Mike Huckabee's Record on Women's Rights Faces Increased Scrutiny

Republican Mike Huckabee's record on women's rights is coming under increased scrutiny, including his endorsement of the Southern Baptist Convention's stance that women should "submit graciously" to their husbands and his opposition to sending women into combat.

Huckabee, an ordained Southern Baptist minister, defended his record Thursday, saying he appointed many women to high positions in state government and on his staff during his 10 1/2 years as Arkansas governor.

"If you look at my cabinet, I had more women in my cabinet and on my staff in key positions, including chief of staff, than any other governor probably in Arkansas history," Huckabee said on ABC's "Good Morning America."

Huckabee had been asked on the TV show about his support of the Baptist convention's statement of beliefs on marriage.
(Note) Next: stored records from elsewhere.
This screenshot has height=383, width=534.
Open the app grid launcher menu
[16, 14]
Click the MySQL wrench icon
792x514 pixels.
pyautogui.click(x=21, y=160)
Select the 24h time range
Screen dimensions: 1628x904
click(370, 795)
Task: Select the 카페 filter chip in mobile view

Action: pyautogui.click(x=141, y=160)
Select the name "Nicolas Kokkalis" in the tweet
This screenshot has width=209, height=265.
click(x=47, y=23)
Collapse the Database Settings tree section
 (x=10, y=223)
The former Arkansas governor and his wife Janet signed a full-page ad in USA Today in support of the statement with 129 other evangelical leaders in 1998.

"A wife is to submit graciously to the servant leadership of her husband even as the church willingly submits to the headship of Christ," the convention says in its statement of faith. Baptist Press reported that the 1998 ad was addressed to denomination leaders and said: "You are right because you called wives to graciously submit to their husband's sacrificial leadership."
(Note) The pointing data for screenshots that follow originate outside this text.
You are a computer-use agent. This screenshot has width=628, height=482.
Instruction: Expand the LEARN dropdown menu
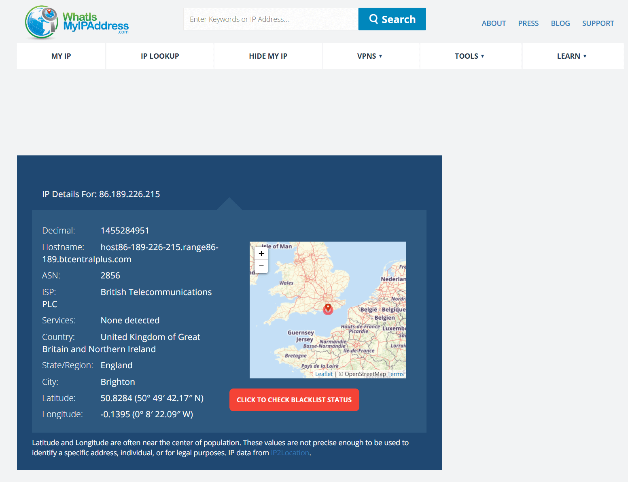point(572,56)
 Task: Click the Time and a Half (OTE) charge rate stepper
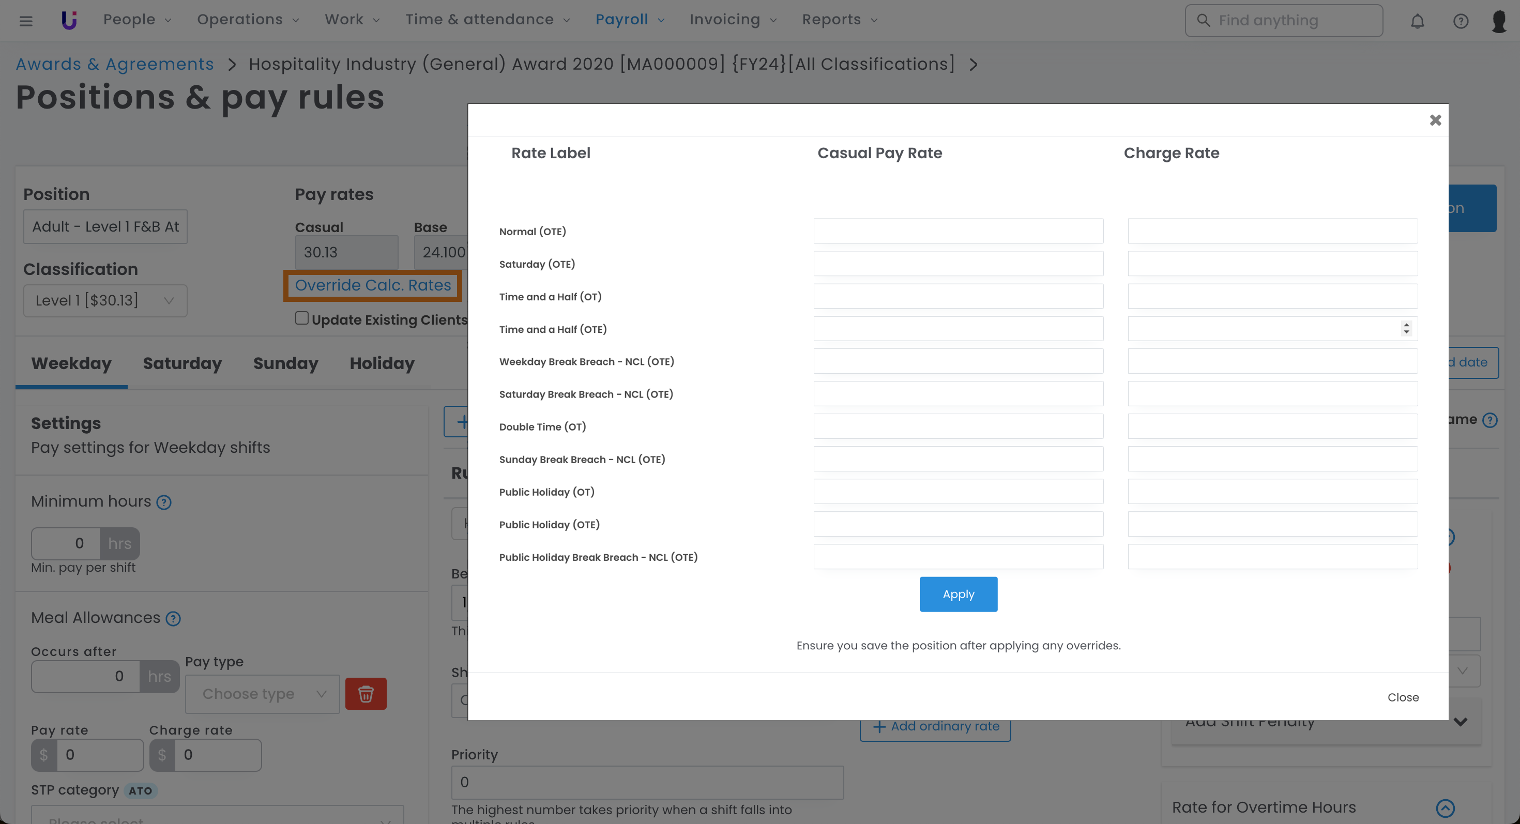click(1406, 329)
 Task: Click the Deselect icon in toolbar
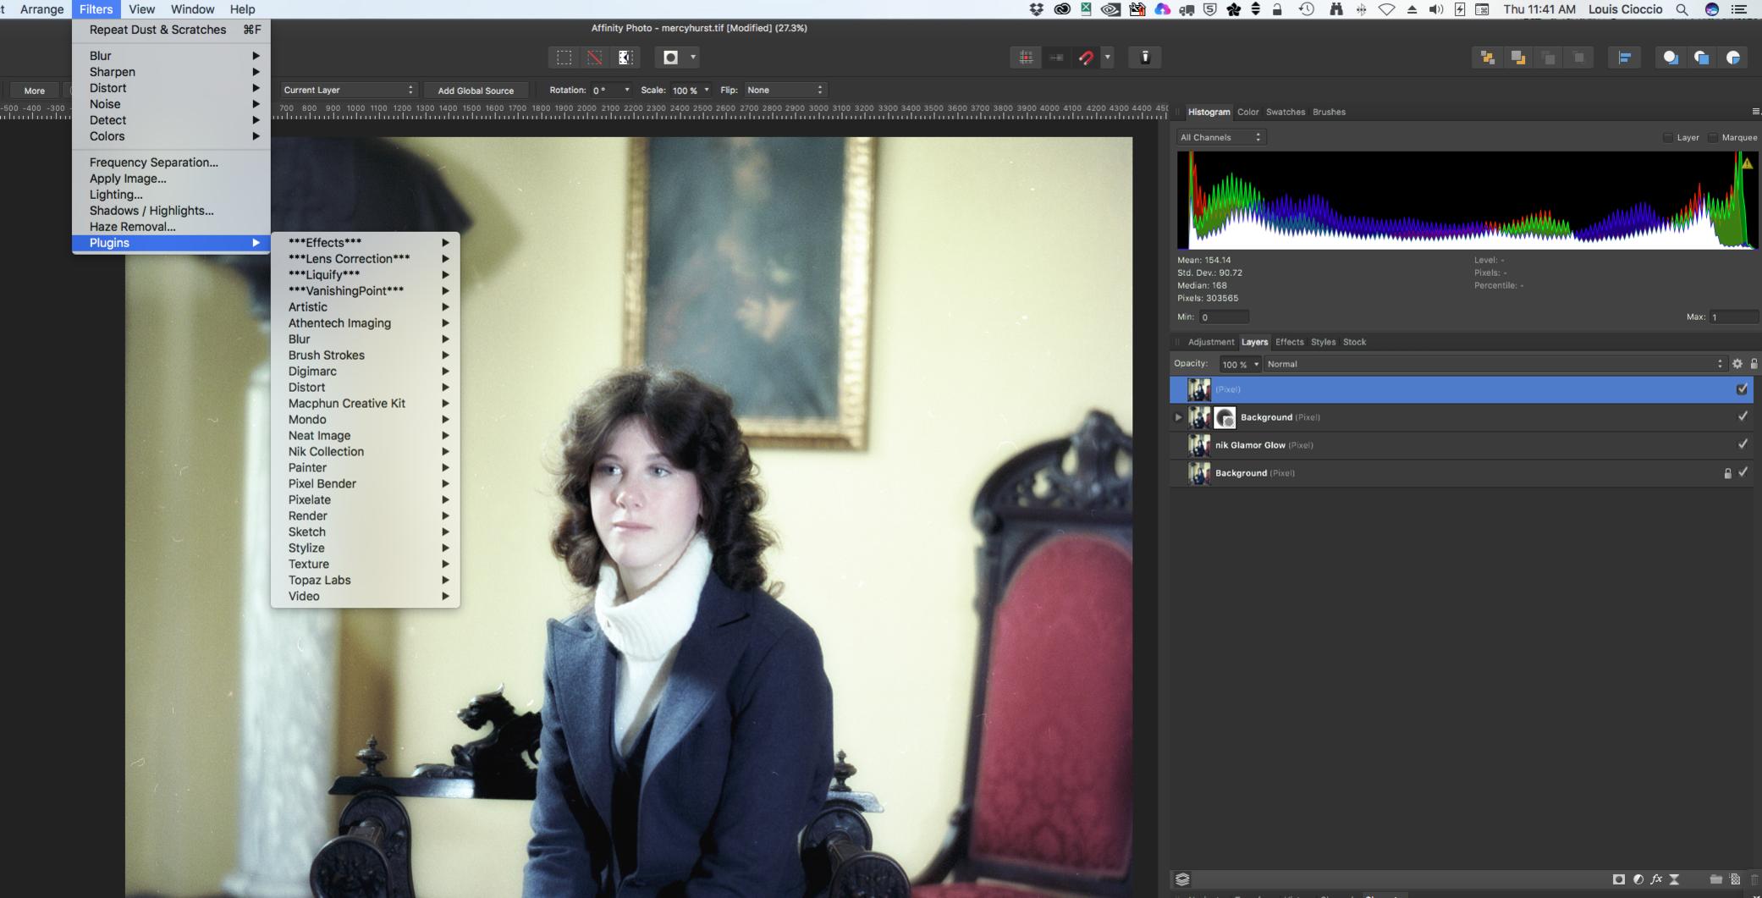tap(595, 58)
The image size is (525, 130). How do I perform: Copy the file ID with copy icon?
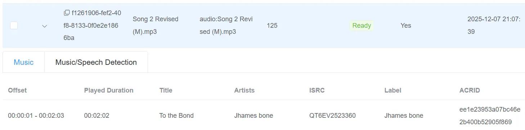coord(67,13)
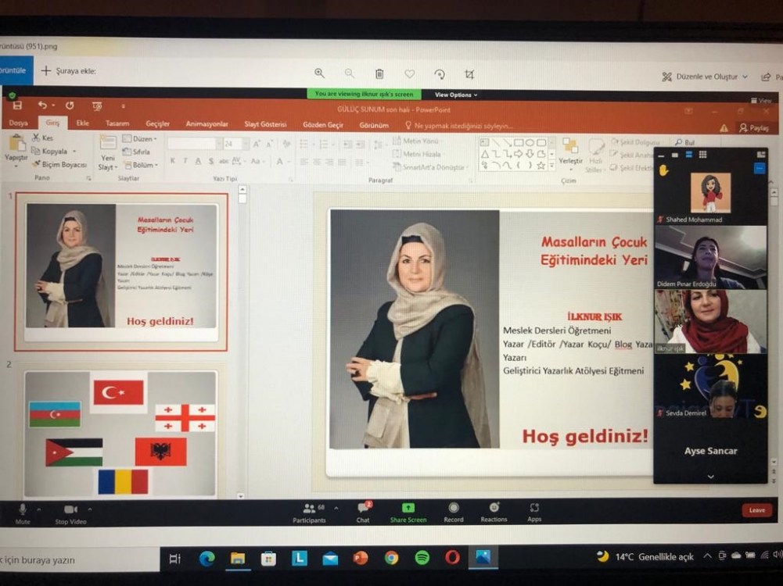Rotate the image in the photo viewer
Screen dimensions: 783x586
point(440,73)
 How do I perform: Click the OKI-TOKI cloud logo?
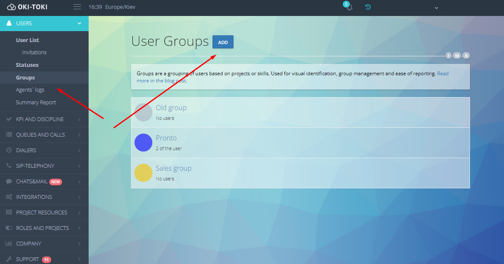[x=11, y=7]
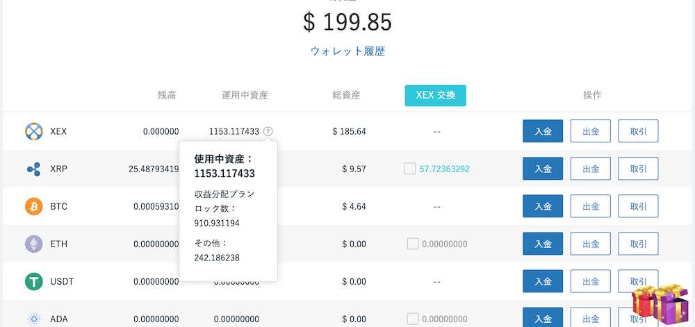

Huckabee was supported by 17 percent of women in a nationwide AP-Ipsos poll earlier this month, making him roughly even with Rudy Giuliani and John McCain for the lead among female voters among GOP presidential contenders.

Huckabee has faced questions before over his support of the marriage statement, with a rival in his 1998 re-election campaign citing the statement and accusing Huckabee of opposing equal pay for women.

"It's one thing for Mike Huckabee to think a wife should submit graciously to her husband, but it's another to have her work for less than she's worth," Democratic challenger Bill Bristow said in a 1998 ad.

Huckabee's campaign then cried foul and accused Bristow of taking a swipe at Southern Baptists.

In 1992, when Huckabee was a candidate for the U.S. Senate, he said in a 229-question survey submitted by The Associated Press that he opposed placing women in combat roles in the military "because of my strong traditional view that women should be treated with respect and dignity and not subject to the kinds of abuses that could occur in combat."

However, Huckabee's traditional view of women apparently doesn't extend to the political arena.

In the same survey, Huckabee was asked about the number of women serving in the House and Senate. He wrote: "I really cannot say whether or not the presence of so few women has made any difference in Congress, but women are certainly as capable as men of serving in the Senate."

That view also extends to the White House. Huckabee said Thursday in the ABC interview that he fully expects a woman will be elected to lead the country someday — he just hopes it won't be next year since he wants the job.

"Will there be a female president? Of course there will. And should there be? Absolutely," Huckabee said.